C’est l’impasse dans le conflit qui oppose la Direction de l’éducation de la wilaya et le Conseil national autonome du personnel enseignant du secteur ternaire de l’éducation (Cnapeste).

Alors que la grève, décrétée le 22 novembre dernier et suivie par la quasi-majorité des enseignants des trois paliers de l’Education se poursuit toujours, le Cnapeste durcit le ton.

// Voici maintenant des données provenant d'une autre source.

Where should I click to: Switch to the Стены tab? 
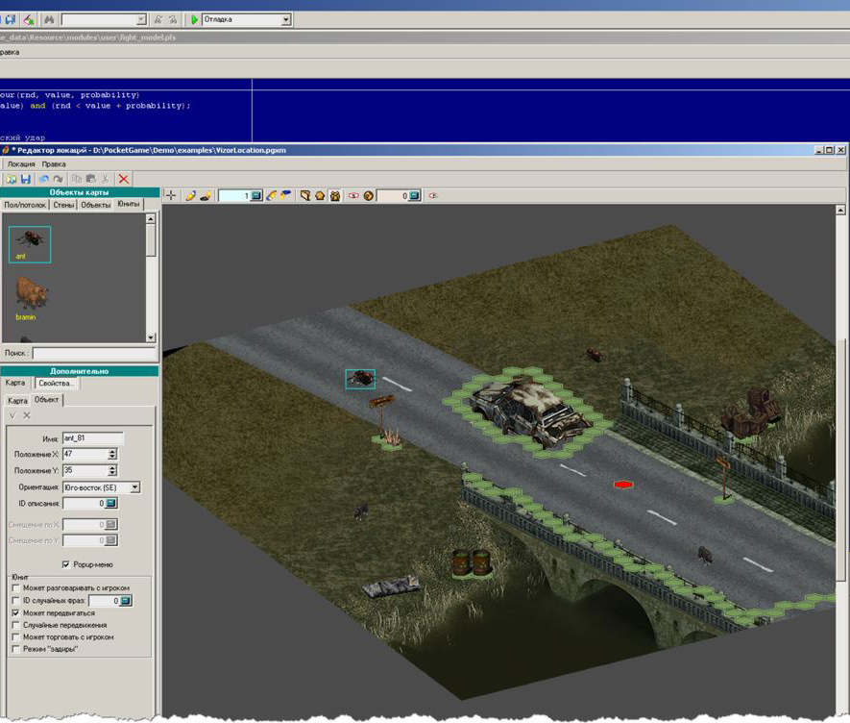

Le syndicat, qui appelle à une marche mardi prochain à Tizi Ouzou, du siège de la Direction de tutelle à la wilaya, maintient et réitère ses revendications, à savoir le départ des deux chefs de service incriminés dans l’affaire de l’enseignante victime de dépassements policiers dans l’enceinte de l’académie et en présence de l’un de ces deux responsables auprès de qui elle est venue protester contre le blocage d’un document administratif.
Dans une déclaration, rendue publique à l’issue de la tenue, le 12 décembre courant, de son conseil de wilaya, le Cnapeste se félicite de la mobilisation constante des enseignants qui «ont montré leur engament dans le combat de la dignité et leur détermination à la recouvrer. Avec ce qui vient d’arriver à notre collègue de Redjaouna, celle-ci (la dignité) est plus que jamais bafouée».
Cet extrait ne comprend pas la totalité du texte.